L’Emporio dell’Infanzia è stato pensato non solo come un servizio in cui le famiglie in difficoltà economica possono trovare per i loro figli, minori di 12 anni, generi di prima necessità (come ad esempio abbigliamento), ma anche un luogo dove i papà e le mamme possono incontrare alcuni volontari, genitori come loro, a cui chiedere consigli e un confronto nel difficile ruolo di essere padre e madre.
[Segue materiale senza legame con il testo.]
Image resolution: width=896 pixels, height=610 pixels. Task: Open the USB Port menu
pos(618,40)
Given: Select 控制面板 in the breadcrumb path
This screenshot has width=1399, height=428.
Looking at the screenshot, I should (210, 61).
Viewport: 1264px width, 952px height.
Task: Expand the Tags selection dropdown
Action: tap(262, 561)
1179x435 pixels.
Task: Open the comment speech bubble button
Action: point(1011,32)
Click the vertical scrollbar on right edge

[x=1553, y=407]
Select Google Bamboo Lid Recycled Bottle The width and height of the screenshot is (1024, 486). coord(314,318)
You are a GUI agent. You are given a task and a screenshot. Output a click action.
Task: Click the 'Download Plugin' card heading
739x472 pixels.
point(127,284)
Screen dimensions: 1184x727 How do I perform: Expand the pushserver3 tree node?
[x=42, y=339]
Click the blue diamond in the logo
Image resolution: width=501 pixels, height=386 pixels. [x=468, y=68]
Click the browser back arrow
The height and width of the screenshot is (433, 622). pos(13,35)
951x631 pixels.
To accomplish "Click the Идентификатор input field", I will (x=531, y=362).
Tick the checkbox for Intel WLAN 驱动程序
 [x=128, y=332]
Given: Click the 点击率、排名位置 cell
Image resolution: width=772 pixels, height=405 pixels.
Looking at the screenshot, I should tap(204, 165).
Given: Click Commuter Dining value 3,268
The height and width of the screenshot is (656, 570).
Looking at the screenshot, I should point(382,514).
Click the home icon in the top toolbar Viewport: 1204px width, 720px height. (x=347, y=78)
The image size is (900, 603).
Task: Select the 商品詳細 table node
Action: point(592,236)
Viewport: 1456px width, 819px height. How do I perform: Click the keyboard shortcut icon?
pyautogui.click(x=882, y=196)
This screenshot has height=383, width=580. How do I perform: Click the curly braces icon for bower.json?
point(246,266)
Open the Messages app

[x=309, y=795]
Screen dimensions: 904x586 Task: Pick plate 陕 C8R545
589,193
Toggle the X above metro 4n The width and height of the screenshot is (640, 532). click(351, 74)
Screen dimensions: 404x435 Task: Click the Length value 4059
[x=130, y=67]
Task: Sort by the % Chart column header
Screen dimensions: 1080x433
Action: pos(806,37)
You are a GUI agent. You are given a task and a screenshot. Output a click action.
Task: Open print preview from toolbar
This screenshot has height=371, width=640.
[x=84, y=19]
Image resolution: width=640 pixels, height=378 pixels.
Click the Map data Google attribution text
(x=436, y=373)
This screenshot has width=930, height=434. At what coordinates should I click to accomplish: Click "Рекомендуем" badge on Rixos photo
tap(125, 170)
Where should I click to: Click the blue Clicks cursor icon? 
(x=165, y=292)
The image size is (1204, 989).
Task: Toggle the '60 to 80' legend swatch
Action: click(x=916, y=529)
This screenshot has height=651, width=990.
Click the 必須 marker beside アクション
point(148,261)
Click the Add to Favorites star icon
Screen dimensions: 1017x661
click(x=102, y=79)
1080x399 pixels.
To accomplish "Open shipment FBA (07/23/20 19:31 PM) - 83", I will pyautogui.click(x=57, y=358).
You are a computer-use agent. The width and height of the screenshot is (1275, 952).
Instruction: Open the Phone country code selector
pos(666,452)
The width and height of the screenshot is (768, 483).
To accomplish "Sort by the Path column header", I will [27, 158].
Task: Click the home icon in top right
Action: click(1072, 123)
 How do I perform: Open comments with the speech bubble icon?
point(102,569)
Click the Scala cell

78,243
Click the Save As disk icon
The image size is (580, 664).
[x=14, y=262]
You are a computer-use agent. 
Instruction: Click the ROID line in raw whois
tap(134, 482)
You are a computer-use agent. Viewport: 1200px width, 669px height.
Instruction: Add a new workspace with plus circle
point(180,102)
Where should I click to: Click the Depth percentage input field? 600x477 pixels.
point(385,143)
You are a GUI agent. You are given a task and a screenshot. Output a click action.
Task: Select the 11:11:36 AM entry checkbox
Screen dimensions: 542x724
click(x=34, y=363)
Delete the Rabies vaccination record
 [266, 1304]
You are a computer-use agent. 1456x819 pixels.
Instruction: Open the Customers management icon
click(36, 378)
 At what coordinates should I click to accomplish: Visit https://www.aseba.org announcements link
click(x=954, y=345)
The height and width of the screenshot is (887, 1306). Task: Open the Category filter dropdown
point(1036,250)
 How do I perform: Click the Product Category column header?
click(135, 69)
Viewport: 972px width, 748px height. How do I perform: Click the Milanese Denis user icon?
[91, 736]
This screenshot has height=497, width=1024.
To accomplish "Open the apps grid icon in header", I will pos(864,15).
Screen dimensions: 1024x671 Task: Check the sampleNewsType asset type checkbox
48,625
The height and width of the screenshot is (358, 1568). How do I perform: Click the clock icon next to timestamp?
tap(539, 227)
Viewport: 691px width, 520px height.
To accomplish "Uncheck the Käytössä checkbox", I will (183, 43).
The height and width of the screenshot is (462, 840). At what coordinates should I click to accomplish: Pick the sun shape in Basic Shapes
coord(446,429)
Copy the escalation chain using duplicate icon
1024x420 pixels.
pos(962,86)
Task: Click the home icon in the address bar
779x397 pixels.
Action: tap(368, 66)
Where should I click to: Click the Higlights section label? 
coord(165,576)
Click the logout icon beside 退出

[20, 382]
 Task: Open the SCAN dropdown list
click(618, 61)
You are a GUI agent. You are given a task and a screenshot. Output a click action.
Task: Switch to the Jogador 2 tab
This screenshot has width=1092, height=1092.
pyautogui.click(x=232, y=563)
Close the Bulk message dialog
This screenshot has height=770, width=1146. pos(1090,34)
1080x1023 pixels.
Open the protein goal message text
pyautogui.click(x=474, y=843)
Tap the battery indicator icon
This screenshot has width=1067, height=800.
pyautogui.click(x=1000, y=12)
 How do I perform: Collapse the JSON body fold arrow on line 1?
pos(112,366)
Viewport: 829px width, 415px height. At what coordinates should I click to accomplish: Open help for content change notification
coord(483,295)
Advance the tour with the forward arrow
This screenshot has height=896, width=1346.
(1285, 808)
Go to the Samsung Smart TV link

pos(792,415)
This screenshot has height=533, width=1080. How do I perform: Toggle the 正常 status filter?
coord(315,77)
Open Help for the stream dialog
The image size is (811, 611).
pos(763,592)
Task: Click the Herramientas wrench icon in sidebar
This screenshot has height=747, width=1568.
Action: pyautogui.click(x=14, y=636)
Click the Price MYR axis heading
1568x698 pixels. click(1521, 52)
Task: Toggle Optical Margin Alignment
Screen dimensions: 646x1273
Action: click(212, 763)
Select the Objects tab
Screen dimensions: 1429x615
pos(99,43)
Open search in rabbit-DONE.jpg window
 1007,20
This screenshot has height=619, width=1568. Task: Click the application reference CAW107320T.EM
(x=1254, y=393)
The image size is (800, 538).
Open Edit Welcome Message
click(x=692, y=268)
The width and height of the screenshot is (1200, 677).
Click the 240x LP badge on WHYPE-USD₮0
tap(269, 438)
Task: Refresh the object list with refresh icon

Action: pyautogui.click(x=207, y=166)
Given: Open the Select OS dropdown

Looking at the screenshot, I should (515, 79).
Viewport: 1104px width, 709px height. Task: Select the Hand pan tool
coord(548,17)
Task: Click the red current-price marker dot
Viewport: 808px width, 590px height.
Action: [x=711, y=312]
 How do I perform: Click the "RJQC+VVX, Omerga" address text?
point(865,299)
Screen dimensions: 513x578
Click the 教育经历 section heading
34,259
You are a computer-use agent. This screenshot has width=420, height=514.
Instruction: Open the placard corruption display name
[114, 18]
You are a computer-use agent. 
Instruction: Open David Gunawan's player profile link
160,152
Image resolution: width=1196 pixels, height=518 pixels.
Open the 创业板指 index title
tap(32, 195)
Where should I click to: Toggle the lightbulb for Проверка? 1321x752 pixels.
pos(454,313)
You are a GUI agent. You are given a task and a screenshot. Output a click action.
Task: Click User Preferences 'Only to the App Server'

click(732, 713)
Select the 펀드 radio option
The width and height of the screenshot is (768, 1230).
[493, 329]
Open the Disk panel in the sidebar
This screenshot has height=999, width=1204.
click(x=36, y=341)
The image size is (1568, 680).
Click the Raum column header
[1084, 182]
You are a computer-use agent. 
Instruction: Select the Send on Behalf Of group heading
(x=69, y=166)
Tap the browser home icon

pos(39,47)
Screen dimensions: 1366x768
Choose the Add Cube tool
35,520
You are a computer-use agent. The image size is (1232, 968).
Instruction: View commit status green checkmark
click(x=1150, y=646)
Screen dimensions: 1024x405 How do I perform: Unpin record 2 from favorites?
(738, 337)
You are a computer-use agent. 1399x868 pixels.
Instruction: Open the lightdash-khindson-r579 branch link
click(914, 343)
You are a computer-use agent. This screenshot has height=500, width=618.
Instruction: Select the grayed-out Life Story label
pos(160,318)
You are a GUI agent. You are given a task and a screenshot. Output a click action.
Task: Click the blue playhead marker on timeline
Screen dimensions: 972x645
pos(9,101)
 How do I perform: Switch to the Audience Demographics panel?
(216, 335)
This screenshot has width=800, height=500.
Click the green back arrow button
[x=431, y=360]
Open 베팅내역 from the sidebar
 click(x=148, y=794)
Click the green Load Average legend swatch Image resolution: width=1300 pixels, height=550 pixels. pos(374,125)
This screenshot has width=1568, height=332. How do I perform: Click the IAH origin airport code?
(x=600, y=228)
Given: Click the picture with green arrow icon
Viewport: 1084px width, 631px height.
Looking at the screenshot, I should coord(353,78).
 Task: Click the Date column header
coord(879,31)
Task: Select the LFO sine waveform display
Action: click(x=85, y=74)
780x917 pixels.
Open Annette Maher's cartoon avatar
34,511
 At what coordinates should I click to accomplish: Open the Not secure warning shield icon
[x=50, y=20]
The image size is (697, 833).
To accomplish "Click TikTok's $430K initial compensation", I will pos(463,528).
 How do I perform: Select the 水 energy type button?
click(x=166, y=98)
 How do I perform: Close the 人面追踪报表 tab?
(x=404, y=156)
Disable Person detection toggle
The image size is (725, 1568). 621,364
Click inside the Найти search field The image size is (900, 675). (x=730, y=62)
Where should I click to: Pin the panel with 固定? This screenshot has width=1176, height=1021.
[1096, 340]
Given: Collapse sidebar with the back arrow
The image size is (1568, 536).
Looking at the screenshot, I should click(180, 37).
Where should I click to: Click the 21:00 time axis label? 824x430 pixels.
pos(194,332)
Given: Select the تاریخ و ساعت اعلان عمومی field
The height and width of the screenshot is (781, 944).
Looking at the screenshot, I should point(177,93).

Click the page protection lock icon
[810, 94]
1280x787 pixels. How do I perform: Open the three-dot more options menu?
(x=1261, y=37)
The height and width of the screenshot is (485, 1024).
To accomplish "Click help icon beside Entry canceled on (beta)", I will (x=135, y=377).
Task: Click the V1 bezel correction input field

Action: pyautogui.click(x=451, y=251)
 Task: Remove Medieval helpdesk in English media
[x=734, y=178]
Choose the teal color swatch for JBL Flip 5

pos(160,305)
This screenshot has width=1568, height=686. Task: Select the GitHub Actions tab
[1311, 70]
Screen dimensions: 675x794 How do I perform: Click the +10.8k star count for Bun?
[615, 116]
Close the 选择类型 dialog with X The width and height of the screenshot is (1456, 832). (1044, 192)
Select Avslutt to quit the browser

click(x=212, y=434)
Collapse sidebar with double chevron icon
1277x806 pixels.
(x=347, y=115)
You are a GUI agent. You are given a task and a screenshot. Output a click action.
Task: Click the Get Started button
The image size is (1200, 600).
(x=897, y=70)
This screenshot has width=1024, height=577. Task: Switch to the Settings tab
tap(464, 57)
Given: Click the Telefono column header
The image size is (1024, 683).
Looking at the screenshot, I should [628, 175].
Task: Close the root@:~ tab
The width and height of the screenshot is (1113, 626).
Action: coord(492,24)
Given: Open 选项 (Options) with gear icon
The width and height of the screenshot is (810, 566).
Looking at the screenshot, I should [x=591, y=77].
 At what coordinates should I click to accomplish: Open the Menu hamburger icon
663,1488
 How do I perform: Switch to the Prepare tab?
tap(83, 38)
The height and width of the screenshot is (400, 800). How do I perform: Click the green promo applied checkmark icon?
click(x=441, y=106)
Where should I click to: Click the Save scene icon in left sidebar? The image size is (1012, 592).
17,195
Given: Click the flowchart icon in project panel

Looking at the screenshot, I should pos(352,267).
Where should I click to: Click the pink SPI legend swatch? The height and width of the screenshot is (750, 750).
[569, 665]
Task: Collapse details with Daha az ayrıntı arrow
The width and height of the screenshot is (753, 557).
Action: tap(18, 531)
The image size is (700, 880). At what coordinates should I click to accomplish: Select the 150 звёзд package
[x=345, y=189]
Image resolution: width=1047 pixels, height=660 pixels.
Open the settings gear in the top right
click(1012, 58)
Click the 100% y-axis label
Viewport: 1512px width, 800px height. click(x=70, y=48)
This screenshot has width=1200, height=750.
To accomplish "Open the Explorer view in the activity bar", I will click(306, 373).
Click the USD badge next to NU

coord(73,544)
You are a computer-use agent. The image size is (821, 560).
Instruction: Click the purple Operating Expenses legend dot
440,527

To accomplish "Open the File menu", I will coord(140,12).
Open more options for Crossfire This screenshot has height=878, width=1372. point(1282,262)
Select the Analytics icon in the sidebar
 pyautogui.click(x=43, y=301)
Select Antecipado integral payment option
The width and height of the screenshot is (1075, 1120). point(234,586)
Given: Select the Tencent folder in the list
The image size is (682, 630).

A tal proposito la Caritas diocesana coglie l’occasione per ringraziare di cuore le mamme-volontarie che hanno dato la disponibilità ad impegnarsi in questo servizio accanto alle famiglie più fragili.
L’Emporio dell’Infanzia è stato promosso dalla Caritas diocesana ed è gestito dall’Associazione di Promozione Sociale La Ginestra e dall’Organizzazione di Volontariato Centro Aiuto alla Vita di Gorizia e rientra in un progetto più ampio dal titolo "A fianco delle famiglie". Per questo progetto l’associazione La Ginestra aps e il Centro Aiuto alla Vita ha ottenuto un finanziamento dalla Regione Friuli Venezia Giulia con risorse statali del Ministero del lavoro e delle Politiche sociali
"A fianco della famiglie" non prevede soltanto la gestione dell’Emporio dell’Infanzia, ma si prefigge di perseguire altre due finalità. La prima è di sostenere l’impegno del Centro di Aiuto alla Vita che offre un aiuto materiale e psicologico alle madri gestanti. Questo servizio sarà sempre più necessario soprattutto in questo periodo dove la povertà materiale e relazionale sta aumentando a causa dell’emergenza sanitaria. La seconda finalità prevista dal progetto è di far conoscere e promuovere nella popolazione i diversi strumenti che il Settore Pubblico e il mondo del volontariato mettono a disposizione per sostenere le famiglie.